Give back exactly the lines of the material below that start at the line containing "This screenshot has height=771, width=1568." and end at the line containing "Open Beli Toto Macau 4D - FULL row 25", and no others.

> **GIVEN ENTRIES**:
———

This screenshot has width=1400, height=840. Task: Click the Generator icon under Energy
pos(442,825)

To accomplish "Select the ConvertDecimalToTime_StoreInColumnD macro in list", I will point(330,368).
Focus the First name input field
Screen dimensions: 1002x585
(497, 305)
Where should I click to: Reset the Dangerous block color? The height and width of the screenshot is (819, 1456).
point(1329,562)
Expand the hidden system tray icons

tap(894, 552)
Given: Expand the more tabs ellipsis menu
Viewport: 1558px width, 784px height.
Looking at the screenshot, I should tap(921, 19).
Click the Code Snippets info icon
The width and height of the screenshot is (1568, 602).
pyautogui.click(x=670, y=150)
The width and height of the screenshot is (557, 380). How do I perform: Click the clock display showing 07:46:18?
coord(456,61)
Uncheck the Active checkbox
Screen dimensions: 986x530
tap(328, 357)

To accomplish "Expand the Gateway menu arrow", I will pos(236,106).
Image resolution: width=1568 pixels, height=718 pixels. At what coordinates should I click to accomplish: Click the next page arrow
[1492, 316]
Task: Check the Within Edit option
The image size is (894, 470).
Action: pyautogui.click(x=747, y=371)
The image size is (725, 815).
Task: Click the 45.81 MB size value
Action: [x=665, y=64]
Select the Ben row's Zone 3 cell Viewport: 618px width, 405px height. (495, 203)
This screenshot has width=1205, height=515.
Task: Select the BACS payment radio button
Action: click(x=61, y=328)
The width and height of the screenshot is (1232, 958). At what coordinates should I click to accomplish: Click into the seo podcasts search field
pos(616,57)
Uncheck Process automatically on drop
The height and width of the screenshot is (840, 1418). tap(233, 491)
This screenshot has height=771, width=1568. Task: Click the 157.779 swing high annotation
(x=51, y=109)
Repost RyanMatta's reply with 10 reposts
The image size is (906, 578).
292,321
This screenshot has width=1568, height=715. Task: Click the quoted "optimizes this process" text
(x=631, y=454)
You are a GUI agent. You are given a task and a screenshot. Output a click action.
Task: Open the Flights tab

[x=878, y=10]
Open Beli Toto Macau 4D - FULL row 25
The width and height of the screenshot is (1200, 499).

———

> **ANSWER AREA**:
This screenshot has height=771, width=1568. Task: Click the 157.779 swing high annotation
(x=51, y=109)
Repost RyanMatta's reply with 10 reposts
The image size is (906, 578).
292,321
This screenshot has width=1568, height=715. Task: Click the quoted "optimizes this process" text
(x=631, y=454)
You are a GUI agent. You are given a task and a screenshot. Output a click action.
Task: Open the Flights tab

[x=878, y=10]
Open Beli Toto Macau 4D - FULL row 25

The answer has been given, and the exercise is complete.